- [Task to carry out]
Once you reach the line with "Task: Open the Change status dropdown", copy it and every line after it exactly, up to the end of the data. Omit the pictures.

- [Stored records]

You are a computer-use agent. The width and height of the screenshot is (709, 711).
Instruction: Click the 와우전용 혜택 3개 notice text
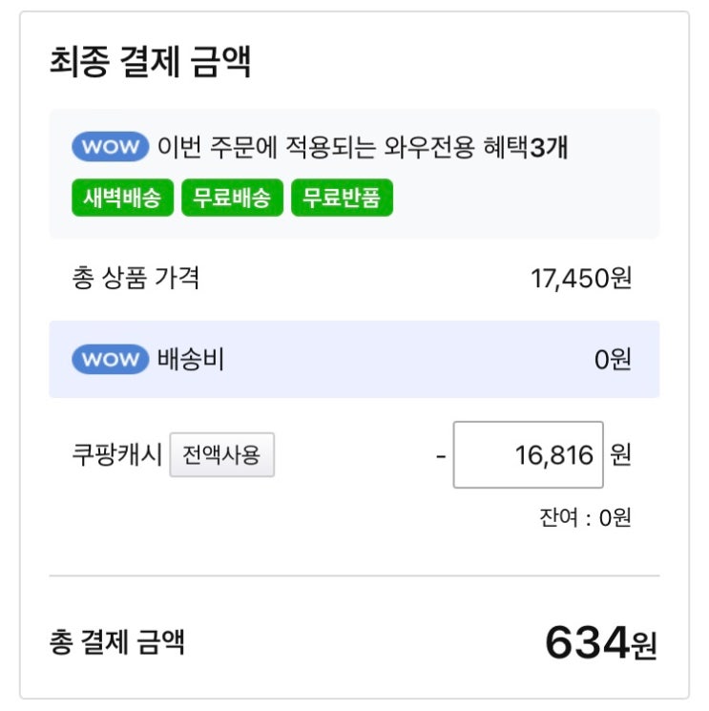(363, 148)
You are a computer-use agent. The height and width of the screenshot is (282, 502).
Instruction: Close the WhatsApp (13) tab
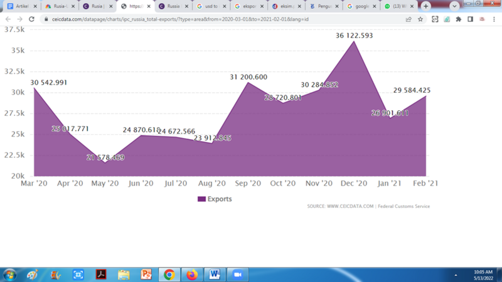(x=411, y=6)
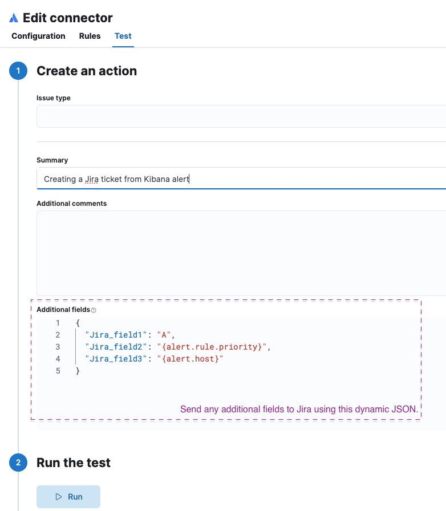
Task: Click line number 3 in the editor gutter
Action: (58, 347)
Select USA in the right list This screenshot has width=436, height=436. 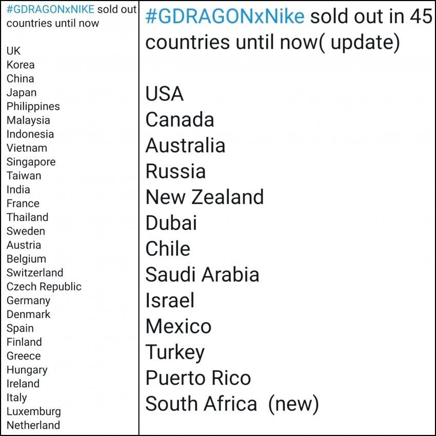(x=164, y=94)
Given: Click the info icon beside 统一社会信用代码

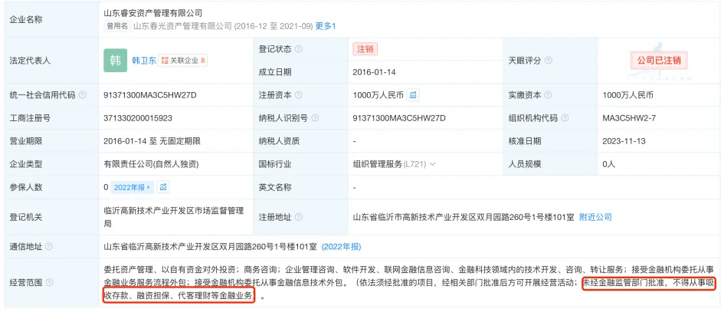Looking at the screenshot, I should point(81,95).
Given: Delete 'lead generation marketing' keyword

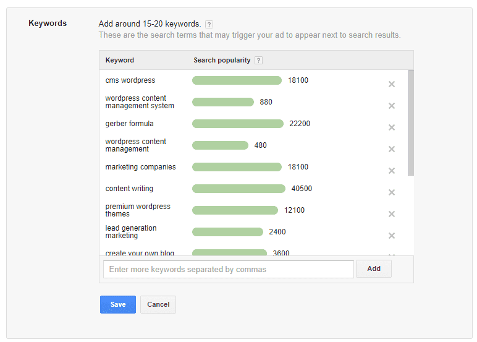Looking at the screenshot, I should [392, 236].
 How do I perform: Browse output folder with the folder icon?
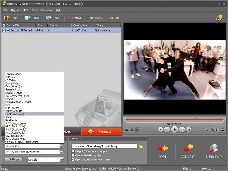(x=141, y=146)
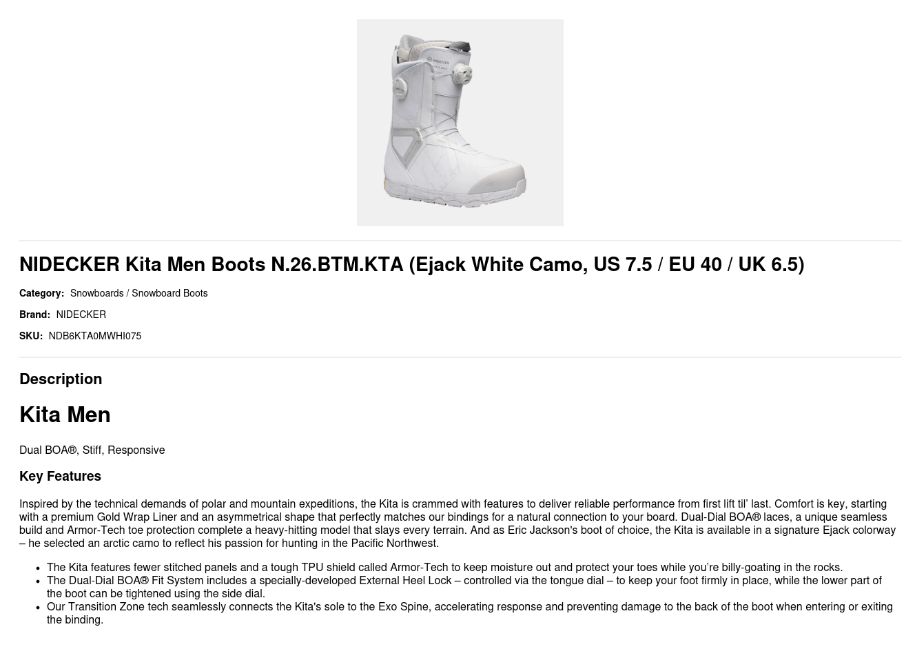Screen dimensions: 915x658
Task: Click the Key Features heading
Action: point(60,476)
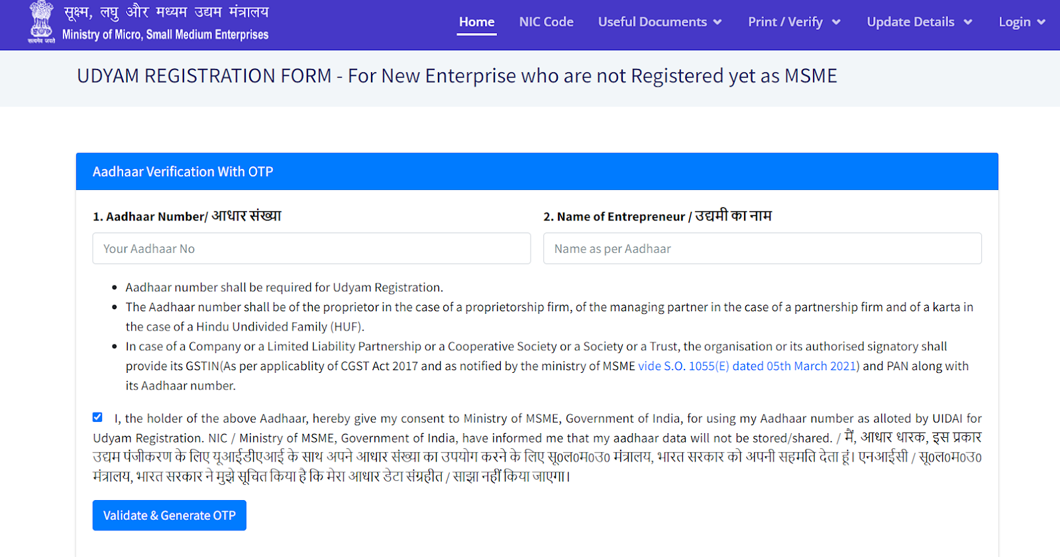This screenshot has height=557, width=1060.
Task: Go to the Home tab
Action: click(x=477, y=22)
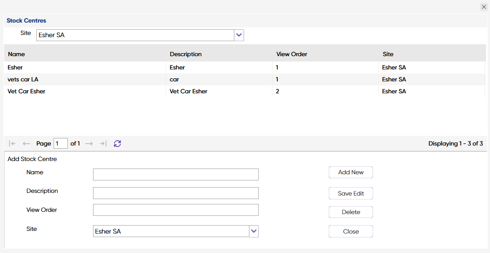Focus the View Order input field
This screenshot has width=490, height=253.
175,210
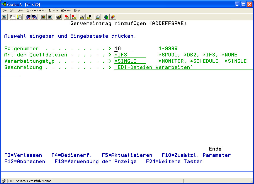Click the Paste toolbar icon

tap(19, 17)
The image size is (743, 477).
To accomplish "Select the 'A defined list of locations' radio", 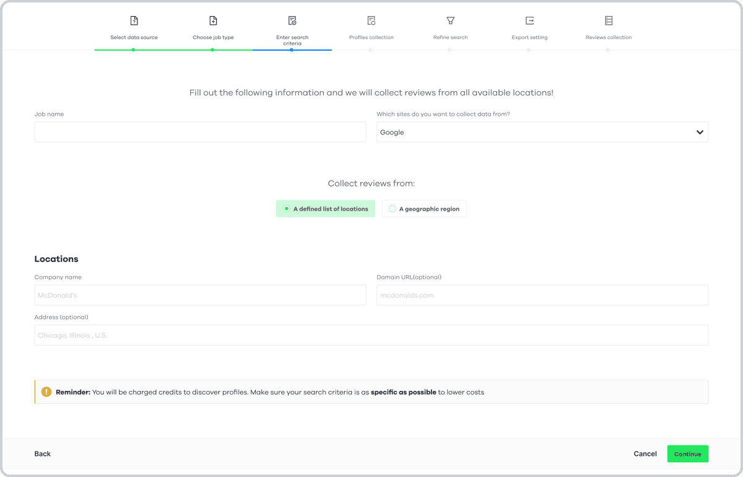I will click(x=286, y=209).
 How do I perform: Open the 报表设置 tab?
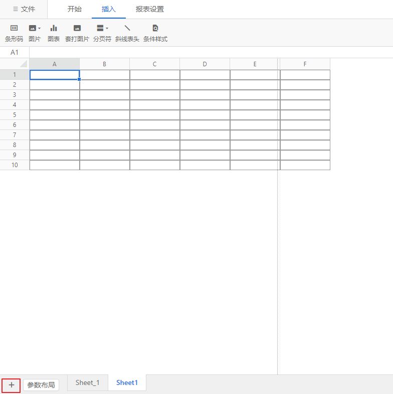(x=150, y=9)
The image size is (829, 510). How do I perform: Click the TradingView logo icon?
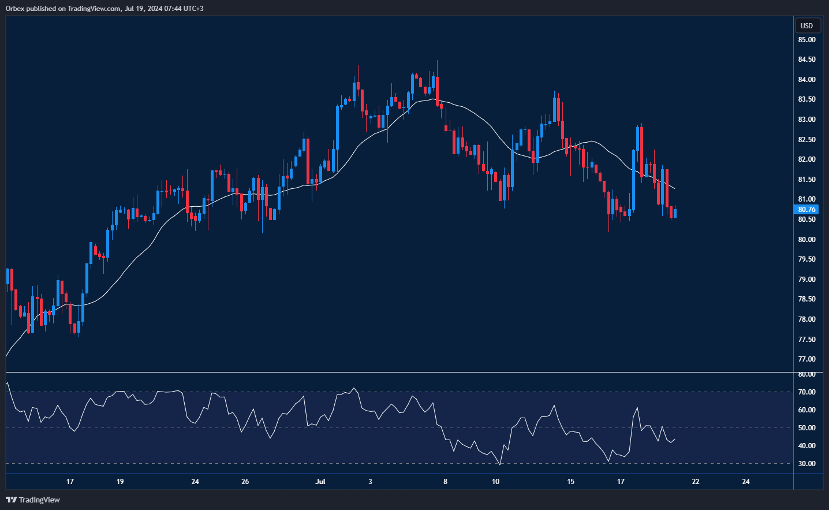(11, 500)
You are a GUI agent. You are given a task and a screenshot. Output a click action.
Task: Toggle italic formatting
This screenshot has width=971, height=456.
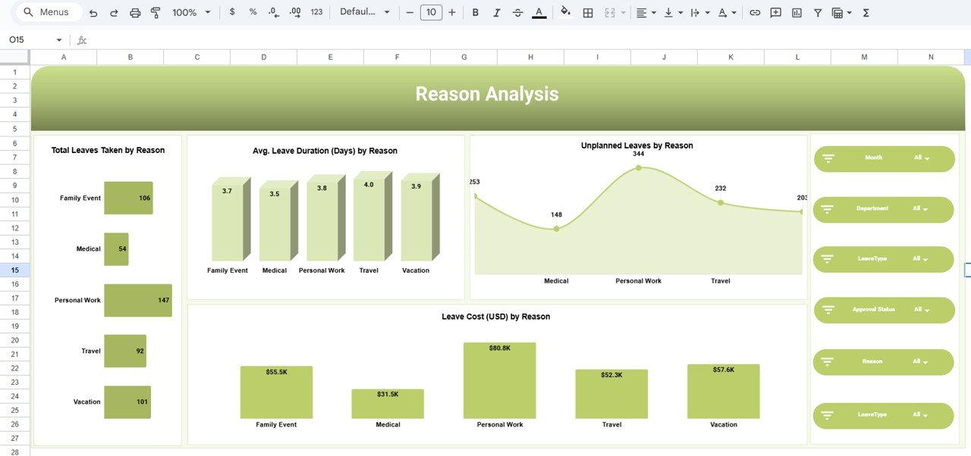click(x=497, y=12)

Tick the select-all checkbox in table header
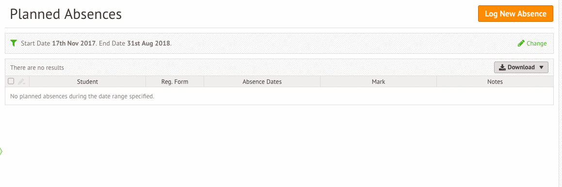tap(11, 81)
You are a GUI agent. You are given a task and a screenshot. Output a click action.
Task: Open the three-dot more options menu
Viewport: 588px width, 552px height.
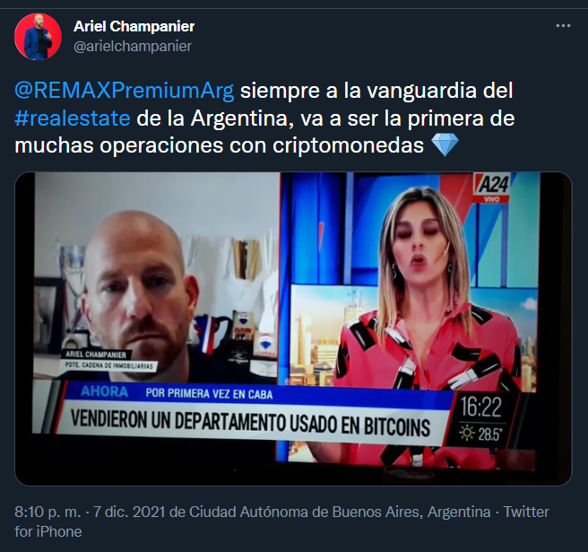(x=563, y=26)
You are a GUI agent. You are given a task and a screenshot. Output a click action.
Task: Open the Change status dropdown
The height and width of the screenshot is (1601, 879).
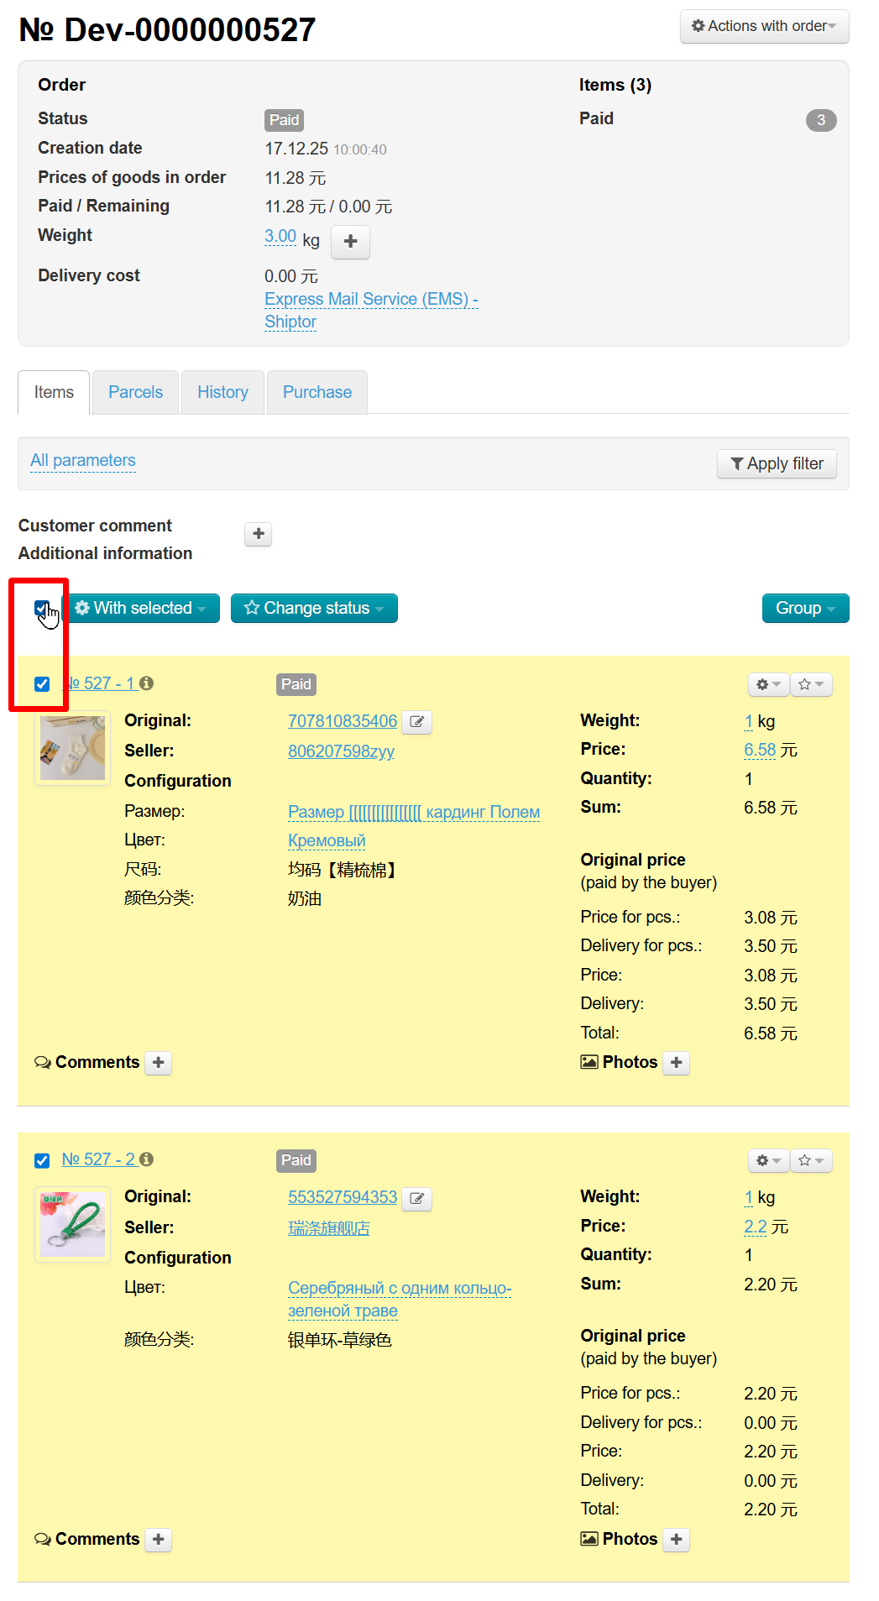(x=314, y=609)

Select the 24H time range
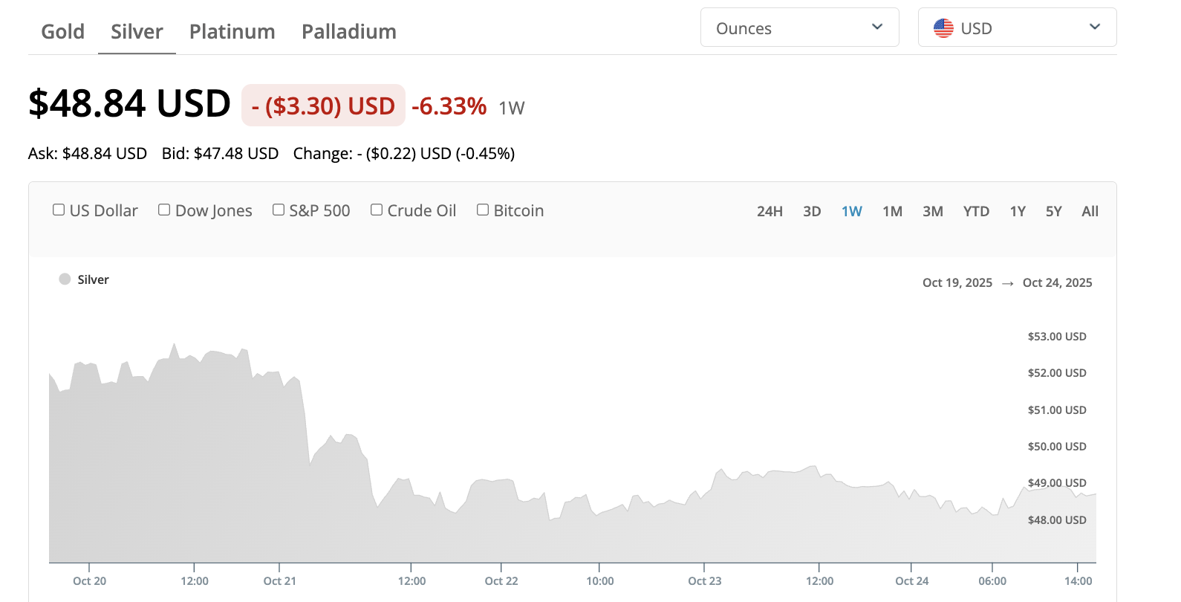[x=770, y=212]
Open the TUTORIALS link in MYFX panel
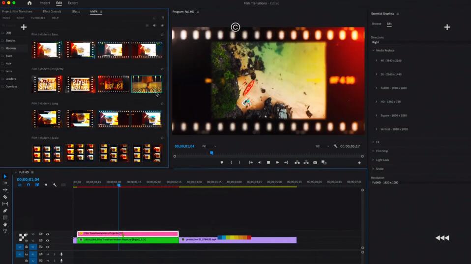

- [Answer section]
Task: Open the Change status dropdown
The height and width of the screenshot is (1601, 879).
(x=314, y=609)

Select the 24H time range
[x=770, y=212]
Open the TUTORIALS link in MYFX panel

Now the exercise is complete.